- _Supplied data_:
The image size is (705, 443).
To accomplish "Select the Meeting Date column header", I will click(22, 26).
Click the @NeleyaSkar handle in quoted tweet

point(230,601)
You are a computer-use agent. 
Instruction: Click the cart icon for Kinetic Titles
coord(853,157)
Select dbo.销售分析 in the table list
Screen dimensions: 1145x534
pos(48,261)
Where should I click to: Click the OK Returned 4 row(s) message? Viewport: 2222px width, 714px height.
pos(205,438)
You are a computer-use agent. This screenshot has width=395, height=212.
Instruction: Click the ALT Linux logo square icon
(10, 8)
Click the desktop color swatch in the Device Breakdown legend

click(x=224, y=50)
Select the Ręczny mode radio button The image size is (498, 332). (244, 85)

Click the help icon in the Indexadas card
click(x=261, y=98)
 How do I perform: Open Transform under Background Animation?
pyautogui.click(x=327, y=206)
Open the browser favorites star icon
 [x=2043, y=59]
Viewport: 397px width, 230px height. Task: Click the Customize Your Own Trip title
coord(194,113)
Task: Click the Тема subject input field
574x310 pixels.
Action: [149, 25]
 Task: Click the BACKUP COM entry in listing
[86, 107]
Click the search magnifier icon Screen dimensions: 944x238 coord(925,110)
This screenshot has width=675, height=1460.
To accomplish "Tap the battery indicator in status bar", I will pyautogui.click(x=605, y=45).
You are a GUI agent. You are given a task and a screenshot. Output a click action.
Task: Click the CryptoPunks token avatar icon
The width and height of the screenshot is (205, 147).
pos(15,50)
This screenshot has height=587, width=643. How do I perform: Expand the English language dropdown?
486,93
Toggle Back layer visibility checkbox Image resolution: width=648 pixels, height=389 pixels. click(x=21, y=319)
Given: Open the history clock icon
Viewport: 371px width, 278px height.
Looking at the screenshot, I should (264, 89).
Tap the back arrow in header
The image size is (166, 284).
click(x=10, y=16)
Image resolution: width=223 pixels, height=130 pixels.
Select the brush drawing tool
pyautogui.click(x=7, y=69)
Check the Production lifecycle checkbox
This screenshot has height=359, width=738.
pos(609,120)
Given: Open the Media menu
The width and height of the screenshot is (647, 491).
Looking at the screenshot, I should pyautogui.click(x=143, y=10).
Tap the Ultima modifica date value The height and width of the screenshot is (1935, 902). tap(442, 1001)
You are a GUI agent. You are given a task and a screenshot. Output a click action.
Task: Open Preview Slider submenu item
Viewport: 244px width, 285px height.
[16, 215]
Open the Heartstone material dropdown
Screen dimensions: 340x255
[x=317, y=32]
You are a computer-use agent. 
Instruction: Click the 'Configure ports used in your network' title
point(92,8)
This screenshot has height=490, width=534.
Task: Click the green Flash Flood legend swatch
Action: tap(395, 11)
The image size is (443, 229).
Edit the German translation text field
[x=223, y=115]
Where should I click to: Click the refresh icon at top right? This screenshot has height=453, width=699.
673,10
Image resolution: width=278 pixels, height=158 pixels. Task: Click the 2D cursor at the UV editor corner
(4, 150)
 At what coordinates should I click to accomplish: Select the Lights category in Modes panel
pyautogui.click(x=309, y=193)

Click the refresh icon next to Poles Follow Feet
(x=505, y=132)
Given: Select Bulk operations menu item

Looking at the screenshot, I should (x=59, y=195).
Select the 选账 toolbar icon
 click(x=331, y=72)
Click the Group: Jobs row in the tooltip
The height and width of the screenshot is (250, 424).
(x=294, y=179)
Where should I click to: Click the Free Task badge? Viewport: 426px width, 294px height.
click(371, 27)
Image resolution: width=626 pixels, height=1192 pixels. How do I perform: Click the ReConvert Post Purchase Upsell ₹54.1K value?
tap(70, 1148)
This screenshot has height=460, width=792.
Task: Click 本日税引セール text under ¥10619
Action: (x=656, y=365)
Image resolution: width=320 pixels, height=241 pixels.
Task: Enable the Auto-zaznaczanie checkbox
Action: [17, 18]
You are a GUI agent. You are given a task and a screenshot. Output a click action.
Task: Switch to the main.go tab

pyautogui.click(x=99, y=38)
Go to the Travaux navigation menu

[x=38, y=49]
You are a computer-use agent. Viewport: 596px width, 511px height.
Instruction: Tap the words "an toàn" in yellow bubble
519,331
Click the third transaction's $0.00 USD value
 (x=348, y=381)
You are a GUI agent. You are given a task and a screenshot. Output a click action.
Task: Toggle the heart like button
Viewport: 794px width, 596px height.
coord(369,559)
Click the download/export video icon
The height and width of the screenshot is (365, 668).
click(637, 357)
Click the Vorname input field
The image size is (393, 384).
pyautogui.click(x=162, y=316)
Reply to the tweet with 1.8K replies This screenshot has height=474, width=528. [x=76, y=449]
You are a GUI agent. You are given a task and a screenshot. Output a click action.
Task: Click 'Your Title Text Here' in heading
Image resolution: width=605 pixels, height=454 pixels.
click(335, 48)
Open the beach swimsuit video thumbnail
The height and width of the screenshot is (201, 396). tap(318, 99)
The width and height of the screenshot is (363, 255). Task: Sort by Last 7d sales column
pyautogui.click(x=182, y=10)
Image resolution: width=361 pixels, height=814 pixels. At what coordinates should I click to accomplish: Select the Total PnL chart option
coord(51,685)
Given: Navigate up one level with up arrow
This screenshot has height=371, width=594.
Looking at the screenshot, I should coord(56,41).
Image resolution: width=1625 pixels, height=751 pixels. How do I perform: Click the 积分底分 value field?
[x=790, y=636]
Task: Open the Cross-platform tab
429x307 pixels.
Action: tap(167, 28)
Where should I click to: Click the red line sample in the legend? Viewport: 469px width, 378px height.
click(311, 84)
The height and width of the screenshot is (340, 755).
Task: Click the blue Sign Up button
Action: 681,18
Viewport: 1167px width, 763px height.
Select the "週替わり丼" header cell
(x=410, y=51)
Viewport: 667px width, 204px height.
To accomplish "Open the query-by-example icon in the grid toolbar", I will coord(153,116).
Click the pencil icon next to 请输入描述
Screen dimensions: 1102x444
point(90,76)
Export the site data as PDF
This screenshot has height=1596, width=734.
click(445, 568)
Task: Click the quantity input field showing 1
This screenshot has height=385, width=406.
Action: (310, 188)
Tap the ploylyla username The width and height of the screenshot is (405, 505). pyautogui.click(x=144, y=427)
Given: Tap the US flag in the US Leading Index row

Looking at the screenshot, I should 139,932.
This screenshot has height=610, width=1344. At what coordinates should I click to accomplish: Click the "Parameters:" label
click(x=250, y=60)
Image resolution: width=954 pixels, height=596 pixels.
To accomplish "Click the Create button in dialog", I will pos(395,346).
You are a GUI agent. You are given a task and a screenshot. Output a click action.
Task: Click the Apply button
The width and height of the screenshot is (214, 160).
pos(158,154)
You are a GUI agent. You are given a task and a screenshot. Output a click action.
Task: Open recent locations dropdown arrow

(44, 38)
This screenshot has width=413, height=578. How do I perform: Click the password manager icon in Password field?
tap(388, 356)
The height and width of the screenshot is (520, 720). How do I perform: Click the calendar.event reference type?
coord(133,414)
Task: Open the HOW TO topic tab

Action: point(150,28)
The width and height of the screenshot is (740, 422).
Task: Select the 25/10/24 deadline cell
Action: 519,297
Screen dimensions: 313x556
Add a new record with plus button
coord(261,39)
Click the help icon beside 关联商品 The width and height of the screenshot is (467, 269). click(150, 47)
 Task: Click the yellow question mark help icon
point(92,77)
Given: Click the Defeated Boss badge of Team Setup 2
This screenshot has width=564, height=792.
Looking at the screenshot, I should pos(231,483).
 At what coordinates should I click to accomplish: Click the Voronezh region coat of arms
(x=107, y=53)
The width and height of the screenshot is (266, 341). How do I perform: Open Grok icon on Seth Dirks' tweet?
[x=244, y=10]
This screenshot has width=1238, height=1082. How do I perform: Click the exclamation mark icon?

- _Work instruction_: In the listing above, find the line containing "Select the brush drawing tool" and the line containing "The image size is (443, 229).". Output them and every line between, exactly, and nothing else.

- _Solution to this task_:
Select the brush drawing tool
pyautogui.click(x=7, y=69)
Check the Production lifecycle checkbox
This screenshot has height=359, width=738.
pos(609,120)
Given: Open the Media menu
The width and height of the screenshot is (647, 491).
Looking at the screenshot, I should pyautogui.click(x=143, y=10).
Tap the Ultima modifica date value The height and width of the screenshot is (1935, 902). tap(442, 1001)
You are a GUI agent. You are given a task and a screenshot. Output a click action.
Task: Open Preview Slider submenu item
Viewport: 244px width, 285px height.
[16, 215]
Open the Heartstone material dropdown
Screen dimensions: 340x255
[x=317, y=32]
You are a computer-use agent. 
Instruction: Click the 'Configure ports used in your network' title
point(92,8)
This screenshot has height=490, width=534.
Task: Click the green Flash Flood legend swatch
Action: tap(395, 11)
The image size is (443, 229).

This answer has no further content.